Ok, here is the set up:

Guy 1 (white ((I am not racist, just clarifying)) : Walks up to another guy that he knows apparently.

Guy 2 (white ((still not racist)): 'Hey bro' (I am not close enough to hear what he says and Nicki Minaj is screaming about starships in my ears, so I likely wouldn't have heard what was said anyhow.)

Guy 1: Puts out his fist to get a "bro 5"

Guy 2: Goes for a fist bump

Me: *Gasp!*

Guy 1 & 2 : Have a collision of brotastic  awkwardness.

Guy 1 & 2: Quickly remove their hands as what just happened made them both nervous.

Guy 1 & 2: Say bye and walk away from each other, likely feeling like they will be getting a nasty letter from the bro comity on their poor performance.
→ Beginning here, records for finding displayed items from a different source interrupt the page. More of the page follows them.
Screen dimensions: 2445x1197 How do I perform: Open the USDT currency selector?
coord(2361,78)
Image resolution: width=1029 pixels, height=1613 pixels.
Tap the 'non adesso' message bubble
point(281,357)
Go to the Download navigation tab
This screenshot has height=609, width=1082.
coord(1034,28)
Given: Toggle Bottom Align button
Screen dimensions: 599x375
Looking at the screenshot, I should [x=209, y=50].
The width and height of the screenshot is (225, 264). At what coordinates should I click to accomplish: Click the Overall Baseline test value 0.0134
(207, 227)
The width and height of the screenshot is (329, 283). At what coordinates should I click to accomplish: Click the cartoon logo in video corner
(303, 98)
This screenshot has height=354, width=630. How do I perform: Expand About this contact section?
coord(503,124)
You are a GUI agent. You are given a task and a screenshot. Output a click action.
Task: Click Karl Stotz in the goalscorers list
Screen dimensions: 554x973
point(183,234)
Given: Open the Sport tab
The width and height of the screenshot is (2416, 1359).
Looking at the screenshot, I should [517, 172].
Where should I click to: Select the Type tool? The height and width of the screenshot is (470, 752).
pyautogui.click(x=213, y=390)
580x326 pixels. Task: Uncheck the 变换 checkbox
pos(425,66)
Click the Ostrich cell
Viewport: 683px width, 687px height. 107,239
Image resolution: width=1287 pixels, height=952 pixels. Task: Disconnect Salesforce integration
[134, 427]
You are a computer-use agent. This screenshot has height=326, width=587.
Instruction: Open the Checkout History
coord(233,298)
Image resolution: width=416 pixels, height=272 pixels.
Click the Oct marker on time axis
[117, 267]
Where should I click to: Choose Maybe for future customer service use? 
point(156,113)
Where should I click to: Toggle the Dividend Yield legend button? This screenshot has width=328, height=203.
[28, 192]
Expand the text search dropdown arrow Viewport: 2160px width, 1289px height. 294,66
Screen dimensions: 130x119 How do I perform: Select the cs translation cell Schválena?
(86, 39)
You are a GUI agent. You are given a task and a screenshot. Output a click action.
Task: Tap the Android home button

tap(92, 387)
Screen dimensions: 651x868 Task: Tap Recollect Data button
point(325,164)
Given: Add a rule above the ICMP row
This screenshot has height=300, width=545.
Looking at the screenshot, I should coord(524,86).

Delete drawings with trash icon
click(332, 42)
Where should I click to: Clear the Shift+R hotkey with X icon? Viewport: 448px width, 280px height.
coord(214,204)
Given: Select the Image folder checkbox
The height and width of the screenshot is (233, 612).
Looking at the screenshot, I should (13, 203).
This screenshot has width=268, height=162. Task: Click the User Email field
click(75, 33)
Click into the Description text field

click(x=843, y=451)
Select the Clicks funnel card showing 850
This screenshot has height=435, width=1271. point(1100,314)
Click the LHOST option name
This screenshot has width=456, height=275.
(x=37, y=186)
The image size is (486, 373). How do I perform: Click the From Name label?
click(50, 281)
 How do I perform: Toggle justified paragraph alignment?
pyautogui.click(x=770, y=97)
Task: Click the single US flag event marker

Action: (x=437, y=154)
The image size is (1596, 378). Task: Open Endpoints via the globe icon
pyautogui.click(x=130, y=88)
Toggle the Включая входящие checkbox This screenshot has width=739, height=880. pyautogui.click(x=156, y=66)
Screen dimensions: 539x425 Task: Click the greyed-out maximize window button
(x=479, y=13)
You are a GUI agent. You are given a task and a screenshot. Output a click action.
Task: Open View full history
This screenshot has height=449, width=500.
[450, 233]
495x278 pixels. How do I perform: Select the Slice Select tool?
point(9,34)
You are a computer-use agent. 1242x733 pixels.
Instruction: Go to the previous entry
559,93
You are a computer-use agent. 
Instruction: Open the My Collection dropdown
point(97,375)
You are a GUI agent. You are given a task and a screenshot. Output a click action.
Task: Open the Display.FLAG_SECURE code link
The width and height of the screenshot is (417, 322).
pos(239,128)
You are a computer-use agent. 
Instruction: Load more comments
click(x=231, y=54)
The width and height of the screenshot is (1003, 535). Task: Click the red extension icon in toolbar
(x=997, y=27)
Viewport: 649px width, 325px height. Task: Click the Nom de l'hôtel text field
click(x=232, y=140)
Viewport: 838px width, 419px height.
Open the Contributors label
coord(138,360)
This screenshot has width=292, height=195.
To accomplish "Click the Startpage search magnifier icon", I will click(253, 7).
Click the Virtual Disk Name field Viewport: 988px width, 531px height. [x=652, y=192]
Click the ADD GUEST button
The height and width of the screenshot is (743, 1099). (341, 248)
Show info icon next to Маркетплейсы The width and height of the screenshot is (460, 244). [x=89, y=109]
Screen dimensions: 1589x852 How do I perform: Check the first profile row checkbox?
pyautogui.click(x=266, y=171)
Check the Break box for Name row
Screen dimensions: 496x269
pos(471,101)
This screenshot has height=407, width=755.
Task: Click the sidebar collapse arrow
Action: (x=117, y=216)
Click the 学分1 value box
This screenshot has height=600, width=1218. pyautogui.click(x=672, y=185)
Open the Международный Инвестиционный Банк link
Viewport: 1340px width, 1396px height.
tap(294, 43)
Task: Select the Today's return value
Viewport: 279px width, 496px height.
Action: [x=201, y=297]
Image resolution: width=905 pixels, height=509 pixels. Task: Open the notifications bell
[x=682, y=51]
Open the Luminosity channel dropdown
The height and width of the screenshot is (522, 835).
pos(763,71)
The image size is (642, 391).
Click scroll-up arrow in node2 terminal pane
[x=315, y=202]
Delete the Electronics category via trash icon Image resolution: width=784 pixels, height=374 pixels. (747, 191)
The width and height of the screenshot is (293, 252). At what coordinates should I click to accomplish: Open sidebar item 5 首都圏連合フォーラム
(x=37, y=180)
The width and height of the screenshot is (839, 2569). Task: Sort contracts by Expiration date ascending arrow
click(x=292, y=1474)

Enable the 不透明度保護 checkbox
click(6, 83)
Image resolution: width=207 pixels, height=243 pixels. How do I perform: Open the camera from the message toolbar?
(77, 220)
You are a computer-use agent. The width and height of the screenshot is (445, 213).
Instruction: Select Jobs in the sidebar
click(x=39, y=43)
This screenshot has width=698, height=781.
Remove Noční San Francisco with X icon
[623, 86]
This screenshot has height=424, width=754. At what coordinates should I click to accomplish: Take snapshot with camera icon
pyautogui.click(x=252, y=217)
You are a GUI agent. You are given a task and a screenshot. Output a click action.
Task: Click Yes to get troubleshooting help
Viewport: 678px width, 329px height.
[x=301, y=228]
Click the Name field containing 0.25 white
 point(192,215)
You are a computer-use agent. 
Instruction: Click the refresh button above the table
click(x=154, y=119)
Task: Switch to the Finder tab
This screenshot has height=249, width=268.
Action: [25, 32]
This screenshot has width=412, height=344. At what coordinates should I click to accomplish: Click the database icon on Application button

Is there no real protocol for this?  I would feel like if I were a bro, I would need to learn the proper ways to successfully pull of a "bro hand greeting interaction."  I mean is there like a wink that you are supposed to give for fist bump, and like a slight shuffle to the right for a bro 5?  I would guess that white guys aren't as good as African American guys because they seem to get it better more frequently...although not always.  The other day a guy went for a hand slap and then slide to the finger tips...everything was going great until the other guy did a snap and explosion!!  The first guy was totally embarrassed because it looked like he had no idea they were on a snap and explosion friendship level.  My heart really went out to him.  I think there should be some type of manual for this; at the very least a pamphlet with do's and don'ts.  I am not saying that I would like to start bro-ing it up with guys from the gym, I am way too much of a germ-a-phobe for that. I would have to end my bro 5, finger slide with a squirt of purell.

Newest nerd shirt

So my newest nerd shirt came from here and I am in love!!  It is a timeline of popular spaceships from random nerdiness.  There is the TARDIS from Dr. Who, the Millennium Falcon from Star Wars, the ship from Battlestar Galactica, real spaceships Soyuz and Columbia, the ship from 2001 A space Odyssey, the Starship Enterprise from Star Trek, and of course the TARDIS again.  Of the ships from nerd shows, I have watched all and was thrilled to see them represented in such a way.  NERDS FOREVER!!

Exercise
I have gone the extra step (pun intended) of not holding onto the machines when I am doing any cardio at the gym.  Eliptical, stair machine, butt machine (I don't know the name, just that my butt is on fire when I get off of it, hence butt machine) and running of course.  Right after I finish keying everything into the machine and start going, I put my hands on my hips and get ready for the heat!  It sounds silly that simply not holding on to the handles would make that much of a difference, but let me assure you, it does!  Try it out next time you go, your core is really put to the test and you sweat like a pig in heat!


I have more stories, most recently, camping...that will be a long post, in order to accurately portray how much.....fun it was.